(Problem description): Rewrite all of the records below as a numbered list of their lines, leaving out any blank lines.

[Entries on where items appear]
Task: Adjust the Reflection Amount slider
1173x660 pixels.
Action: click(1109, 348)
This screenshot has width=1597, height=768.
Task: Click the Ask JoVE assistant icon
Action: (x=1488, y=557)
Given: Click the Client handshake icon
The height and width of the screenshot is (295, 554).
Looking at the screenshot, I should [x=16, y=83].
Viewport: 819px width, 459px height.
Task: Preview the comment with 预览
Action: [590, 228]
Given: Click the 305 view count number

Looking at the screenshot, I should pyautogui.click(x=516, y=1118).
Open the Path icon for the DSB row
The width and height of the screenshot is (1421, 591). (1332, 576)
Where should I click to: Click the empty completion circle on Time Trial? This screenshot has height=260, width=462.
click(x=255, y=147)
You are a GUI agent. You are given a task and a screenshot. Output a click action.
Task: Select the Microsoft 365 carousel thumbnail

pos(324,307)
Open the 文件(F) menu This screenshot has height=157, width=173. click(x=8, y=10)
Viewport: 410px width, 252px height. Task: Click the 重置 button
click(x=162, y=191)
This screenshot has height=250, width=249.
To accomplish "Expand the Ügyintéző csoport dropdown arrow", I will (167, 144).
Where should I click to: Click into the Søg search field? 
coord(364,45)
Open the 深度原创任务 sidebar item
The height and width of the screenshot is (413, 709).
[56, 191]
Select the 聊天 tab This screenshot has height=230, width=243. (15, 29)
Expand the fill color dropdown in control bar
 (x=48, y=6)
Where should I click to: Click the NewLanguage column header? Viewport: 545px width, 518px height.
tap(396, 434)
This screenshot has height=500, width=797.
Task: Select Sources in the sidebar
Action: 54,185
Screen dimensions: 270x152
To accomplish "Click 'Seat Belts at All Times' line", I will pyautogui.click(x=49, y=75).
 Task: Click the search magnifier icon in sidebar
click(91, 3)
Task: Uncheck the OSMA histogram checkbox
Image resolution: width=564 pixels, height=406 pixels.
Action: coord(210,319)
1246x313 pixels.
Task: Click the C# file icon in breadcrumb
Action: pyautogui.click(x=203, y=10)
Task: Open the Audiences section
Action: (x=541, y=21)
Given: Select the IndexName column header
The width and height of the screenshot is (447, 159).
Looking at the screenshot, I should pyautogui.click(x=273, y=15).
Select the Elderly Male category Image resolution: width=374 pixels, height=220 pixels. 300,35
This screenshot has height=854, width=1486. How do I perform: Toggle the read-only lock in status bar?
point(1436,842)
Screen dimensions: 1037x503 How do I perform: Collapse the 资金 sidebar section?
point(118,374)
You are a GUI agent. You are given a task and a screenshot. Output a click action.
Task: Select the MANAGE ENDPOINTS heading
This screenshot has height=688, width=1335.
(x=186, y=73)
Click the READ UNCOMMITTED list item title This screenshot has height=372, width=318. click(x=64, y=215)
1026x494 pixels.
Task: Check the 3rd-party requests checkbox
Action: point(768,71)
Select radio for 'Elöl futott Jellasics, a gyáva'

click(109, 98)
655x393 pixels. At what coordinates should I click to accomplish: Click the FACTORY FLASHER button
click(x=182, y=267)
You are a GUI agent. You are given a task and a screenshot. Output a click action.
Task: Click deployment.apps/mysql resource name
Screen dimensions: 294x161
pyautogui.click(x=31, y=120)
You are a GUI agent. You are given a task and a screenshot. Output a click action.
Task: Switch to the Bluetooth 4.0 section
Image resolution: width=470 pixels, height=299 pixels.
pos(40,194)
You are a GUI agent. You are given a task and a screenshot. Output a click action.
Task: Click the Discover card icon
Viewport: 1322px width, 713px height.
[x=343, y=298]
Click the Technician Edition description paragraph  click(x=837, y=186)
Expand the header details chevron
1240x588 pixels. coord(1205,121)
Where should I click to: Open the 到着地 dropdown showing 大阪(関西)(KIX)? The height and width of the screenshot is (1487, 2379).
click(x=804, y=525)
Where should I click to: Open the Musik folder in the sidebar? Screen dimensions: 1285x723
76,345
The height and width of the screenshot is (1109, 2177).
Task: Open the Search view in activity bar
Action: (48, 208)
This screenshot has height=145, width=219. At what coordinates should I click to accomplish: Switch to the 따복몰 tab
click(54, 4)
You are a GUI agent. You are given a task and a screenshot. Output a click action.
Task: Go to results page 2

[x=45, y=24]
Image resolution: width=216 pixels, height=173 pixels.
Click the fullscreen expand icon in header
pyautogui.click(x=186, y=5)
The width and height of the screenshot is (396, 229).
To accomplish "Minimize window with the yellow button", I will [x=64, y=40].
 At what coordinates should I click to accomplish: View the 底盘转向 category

(Written reply):
1. Task: Adjust the Reflection Amount slider
2. 1173x660 pixels.
3. Action: click(1109, 348)
4. This screenshot has width=1597, height=768.
5. Task: Click the Ask JoVE assistant icon
6. Action: (x=1488, y=557)
7. Given: Click the Client handshake icon
8. The height and width of the screenshot is (295, 554).
9. Looking at the screenshot, I should [x=16, y=83].
10. Viewport: 819px width, 459px height.
11. Task: Preview the comment with 预览
12. Action: [590, 228]
13. Given: Click the 305 view count number
14. Looking at the screenshot, I should pyautogui.click(x=516, y=1118).
15. Open the Path icon for the DSB row
16. The width and height of the screenshot is (1421, 591). (1332, 576)
17. Where should I click to: Click the empty completion circle on Time Trial? This screenshot has height=260, width=462.
18. click(x=255, y=147)
19. You are a GUI agent. You are given a task and a screenshot. Output a click action.
20. Task: Select the Microsoft 365 carousel thumbnail
21. pos(324,307)
22. Open the 文件(F) menu This screenshot has height=157, width=173. click(x=8, y=10)
23. Viewport: 410px width, 252px height. Task: Click the 重置 button
24. click(x=162, y=191)
25. This screenshot has height=250, width=249.
26. To accomplish "Expand the Ügyintéző csoport dropdown arrow", I will (167, 144).
27. Where should I click to: Click into the Søg search field? 
28. coord(364,45)
29. Open the 深度原创任务 sidebar item
30. The height and width of the screenshot is (413, 709).
31. [56, 191]
32. Select the 聊天 tab This screenshot has height=230, width=243. (15, 29)
33. Expand the fill color dropdown in control bar
34.  (x=48, y=6)
35. Where should I click to: Click the NewLanguage column header? Viewport: 545px width, 518px height.
36. tap(396, 434)
37. This screenshot has height=500, width=797.
38. Task: Select Sources in the sidebar
39. Action: 54,185
40. Screen dimensions: 270x152
41. To accomplish "Click 'Seat Belts at All Times' line", I will pyautogui.click(x=49, y=75).
42.  Task: Click the search magnifier icon in sidebar
43. click(91, 3)
44. Task: Uncheck the OSMA histogram checkbox
45. Image resolution: width=564 pixels, height=406 pixels.
46. Action: coord(210,319)
47. 1246x313 pixels.
48. Task: Click the C# file icon in breadcrumb
49. Action: pyautogui.click(x=203, y=10)
50. Task: Open the Audiences section
51. Action: (x=541, y=21)
52. Given: Select the IndexName column header
53. The width and height of the screenshot is (447, 159).
54. Looking at the screenshot, I should pyautogui.click(x=273, y=15).
55. Select the Elderly Male category Image resolution: width=374 pixels, height=220 pixels. 300,35
56. This screenshot has height=854, width=1486. How do I perform: Toggle the read-only lock in status bar?
57. point(1436,842)
58. Screen dimensions: 1037x503 How do I perform: Collapse the 资金 sidebar section?
59. point(118,374)
60. You are a GUI agent. You are given a task and a screenshot. Output a click action.
61. Task: Select the MANAGE ENDPOINTS heading
62. This screenshot has height=688, width=1335.
63. (x=186, y=73)
64. Click the READ UNCOMMITTED list item title This screenshot has height=372, width=318. click(x=64, y=215)
65. 1026x494 pixels.
66. Task: Check the 3rd-party requests checkbox
67. Action: point(768,71)
68. Select radio for 'Elöl futott Jellasics, a gyáva'
69. click(109, 98)
70. 655x393 pixels. At what coordinates should I click to accomplish: Click the FACTORY FLASHER button
71. click(x=182, y=267)
72. You are a GUI agent. You are given a task and a screenshot. Output a click action.
73. Task: Click deployment.apps/mysql resource name
74. Screen dimensions: 294x161
75. pyautogui.click(x=31, y=120)
76. You are a GUI agent. You are given a task and a screenshot. Output a click action.
77. Task: Switch to the Bluetooth 4.0 section
78. Image resolution: width=470 pixels, height=299 pixels.
79. pos(40,194)
80. You are a GUI agent. You are given a task and a screenshot. Output a click action.
81. Task: Click the Discover card icon
82. Viewport: 1322px width, 713px height.
83. [x=343, y=298]
84. Click the Technician Edition description paragraph  click(x=837, y=186)
85. Expand the header details chevron
86. 1240x588 pixels. coord(1205,121)
87. Where should I click to: Open the 到着地 dropdown showing 大阪(関西)(KIX)? The height and width of the screenshot is (1487, 2379).
88. click(x=804, y=525)
89. Where should I click to: Open the Musik folder in the sidebar? Screen dimensions: 1285x723
90. 76,345
91. The height and width of the screenshot is (1109, 2177).
92. Task: Open the Search view in activity bar
93. Action: (48, 208)
94. This screenshot has height=145, width=219. At what coordinates should I click to accomplish: Switch to the 따복몰 tab
95. click(54, 4)
96. You are a GUI agent. You are given a task and a screenshot. Output a click action.
97. Task: Go to results page 2
98. [x=45, y=24]
99. Image resolution: width=216 pixels, height=173 pixels.
100. Click the fullscreen expand icon in header
101. pyautogui.click(x=186, y=5)
102. The width and height of the screenshot is (396, 229).
103. To accomplish "Minimize window with the yellow button", I will [x=64, y=40].
104.  At what coordinates should I click to accomplish: View the 底盘转向 category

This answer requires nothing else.